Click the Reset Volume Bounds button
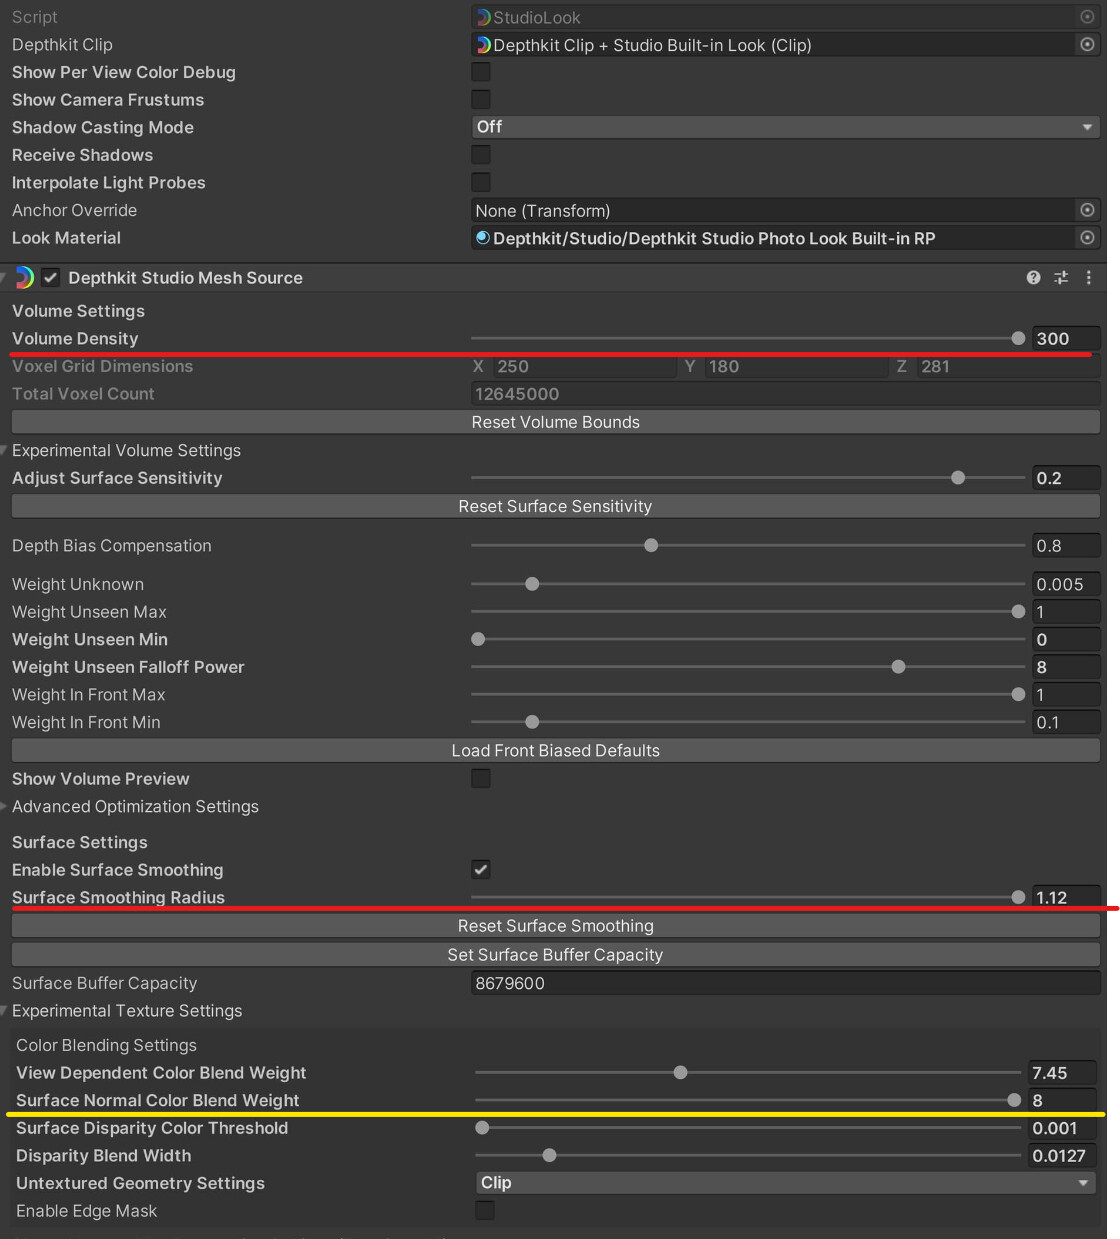1120x1239 pixels. (555, 422)
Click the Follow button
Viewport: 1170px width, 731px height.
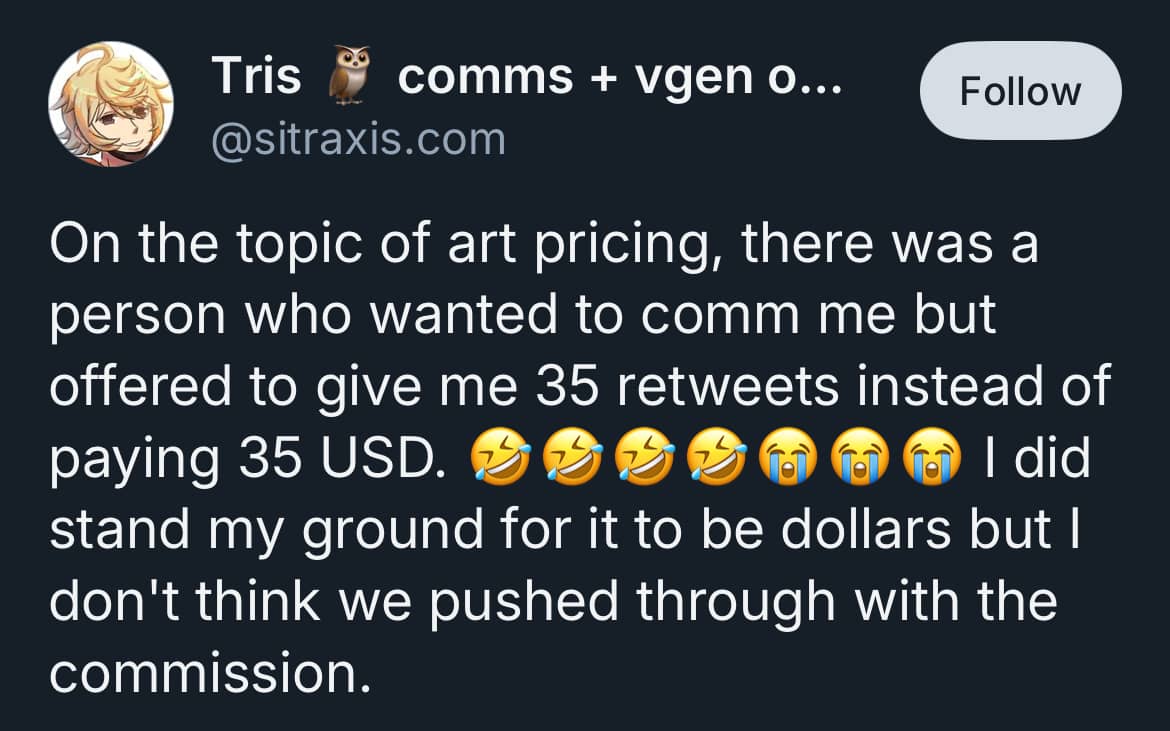[x=1020, y=91]
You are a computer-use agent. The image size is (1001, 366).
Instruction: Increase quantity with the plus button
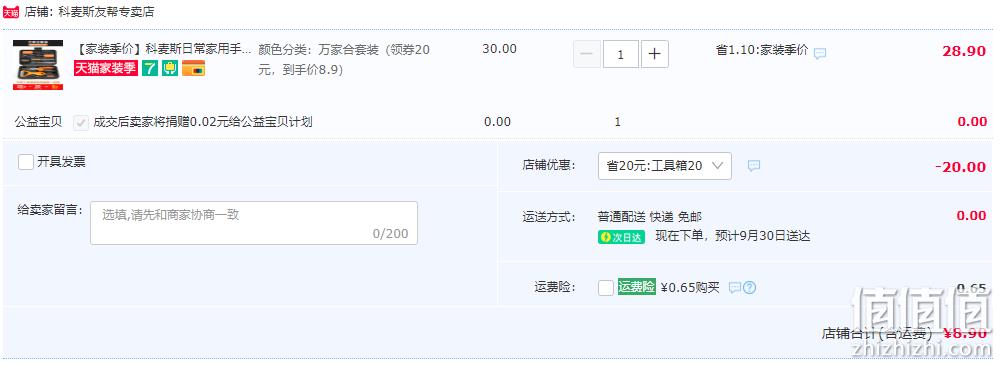point(654,54)
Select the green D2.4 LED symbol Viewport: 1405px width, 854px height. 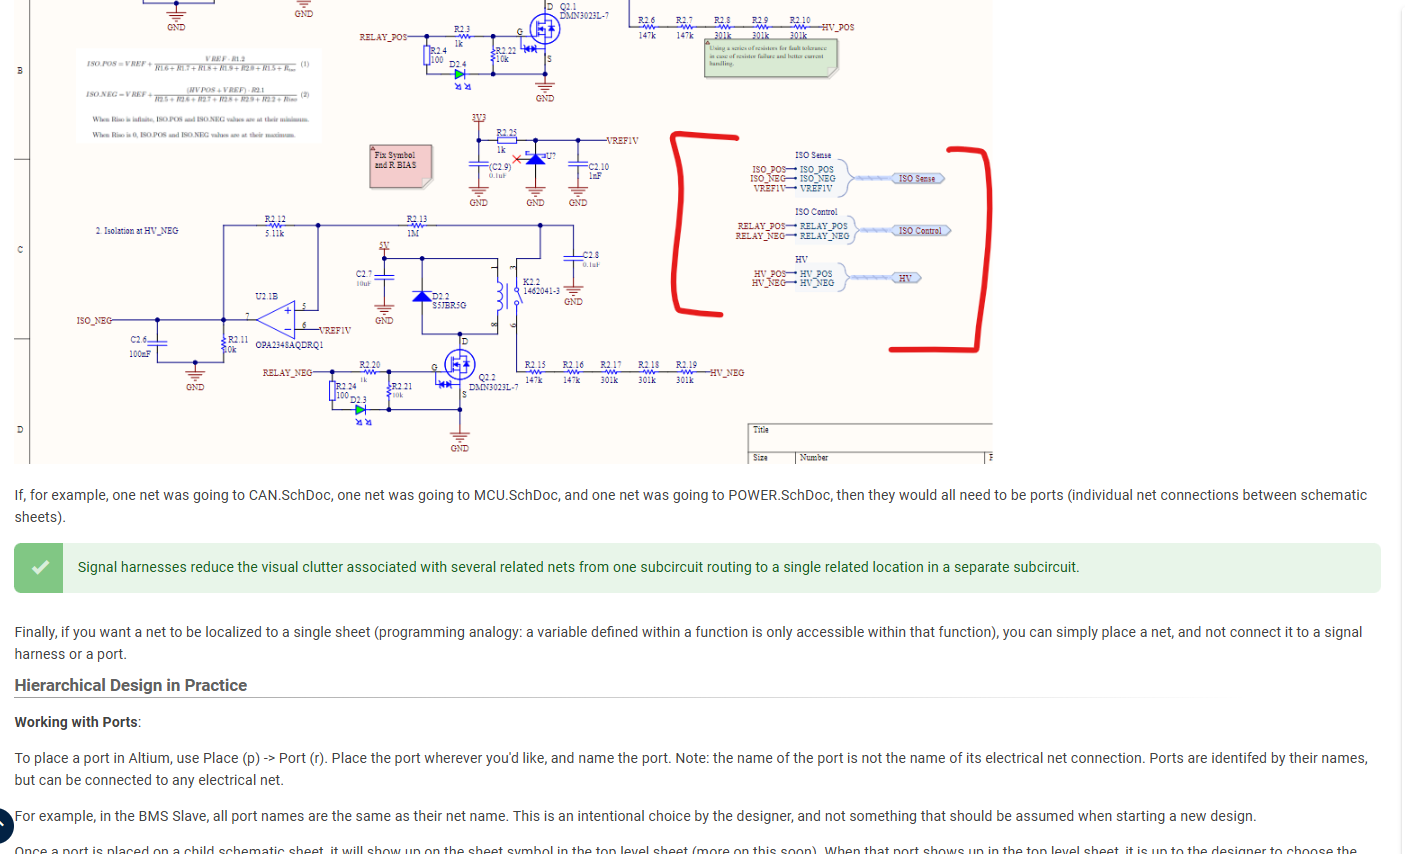coord(459,74)
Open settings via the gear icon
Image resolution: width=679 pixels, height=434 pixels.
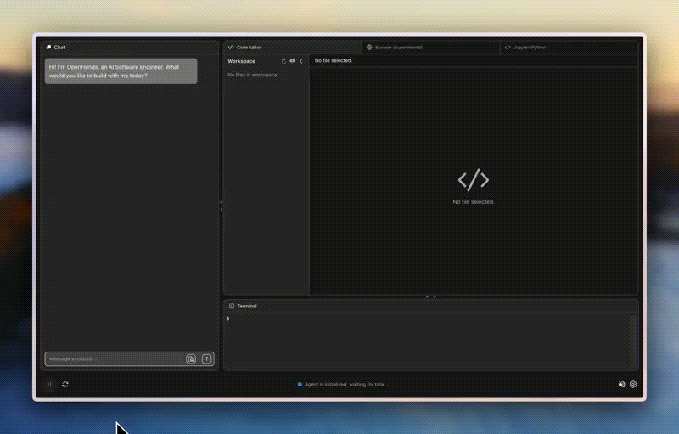(633, 384)
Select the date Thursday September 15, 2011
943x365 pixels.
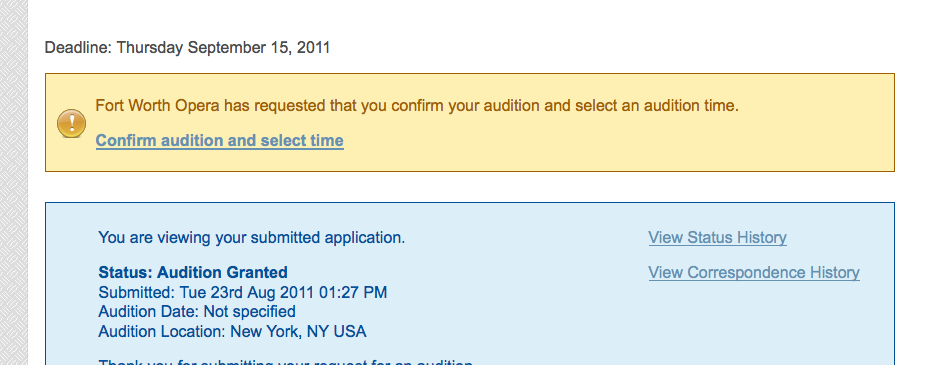[x=223, y=48]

◇ ◇ ◇ ◇

● **Goal of the exercise**
Starting at the line that contains "Image resolution: width=679", transcribe every line through the end of the listing exactly, including both end lines and excluding pictures.

● **Solved exercise**
Image resolution: width=679 pixels, height=434 pixels.
(633, 384)
Select the date Thursday September 15, 2011
943x365 pixels.
[x=223, y=48]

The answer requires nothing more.